THE big talking point in The Station Agent is the first serious, lead role for a dwarf. Goodbye Mini-Me in Austin Powers and that little guy who ended up packed away in the suitcase in Man With The Golden Gun.

Writer-director Tom McCarthy won the Waldo Salt screenwriting prize and his debut feature won the audience award at last year's Sundance Film Festival, testimony to the skill, craft and originality of his short and bittersweet indie movie.

Peter Dinklage, handsome with magnetic eyes, plays Fin, a solemn, stoical and solitary figure, at his happiest when left alone to enjoy his enthusiasm for trains, both real and in the model train shop where he works.

After the similarly self-contained shop owner dies suddenly, Fin's life changes track.

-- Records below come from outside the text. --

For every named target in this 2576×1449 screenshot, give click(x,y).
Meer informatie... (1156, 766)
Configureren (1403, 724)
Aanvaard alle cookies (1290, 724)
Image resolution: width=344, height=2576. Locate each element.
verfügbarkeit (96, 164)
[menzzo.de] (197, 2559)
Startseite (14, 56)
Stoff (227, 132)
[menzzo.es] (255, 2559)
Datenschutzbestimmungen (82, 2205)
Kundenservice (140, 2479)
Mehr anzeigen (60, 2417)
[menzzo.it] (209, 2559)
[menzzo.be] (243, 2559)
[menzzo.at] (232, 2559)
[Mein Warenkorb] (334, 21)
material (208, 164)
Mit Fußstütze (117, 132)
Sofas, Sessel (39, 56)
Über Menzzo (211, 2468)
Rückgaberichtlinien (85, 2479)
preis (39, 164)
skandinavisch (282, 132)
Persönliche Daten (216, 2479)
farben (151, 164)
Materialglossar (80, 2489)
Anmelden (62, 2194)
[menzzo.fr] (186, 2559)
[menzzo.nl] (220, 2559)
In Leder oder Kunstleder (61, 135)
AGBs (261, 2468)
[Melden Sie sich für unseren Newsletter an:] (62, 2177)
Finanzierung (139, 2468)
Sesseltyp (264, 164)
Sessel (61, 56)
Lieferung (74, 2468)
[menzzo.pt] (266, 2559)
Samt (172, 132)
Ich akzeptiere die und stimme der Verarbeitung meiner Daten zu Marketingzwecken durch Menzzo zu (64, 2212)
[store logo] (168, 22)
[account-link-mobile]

He has inherited an abandoned train depot in the aptly named Newfoundland, New Jersey, once home to the station agent.

Writing with subtlety yet with plenty of sting and a grumpiness normally associated with the English, McCarthy depicts how Fin is forced to break his solitude when faced by the curious, screwed-up inhabitants of the backwater small town.

Some treat him as freak show; others, suppressed outsiders just like him, seek to connect.

Loud hot dog salesman Joe (Bobby Cannavale) pushes him like a puppy, trying to befriend him; the blonde librarian (Michelle Williams) makes a move on him; accident-prone artist Olivia (Patricia Clarkson) twice nearly runs him down but has that sexy old woman thing going on, as Bobby notes, although the loss of her son tears at her heart.

Amid whimsy worthy of Frank Capra, McCarthy creates complex, vulnerable, unsettling characters, thereby ensuring that The Station Agent is a comic drama with dignity, deadpan wit and not one patronising note.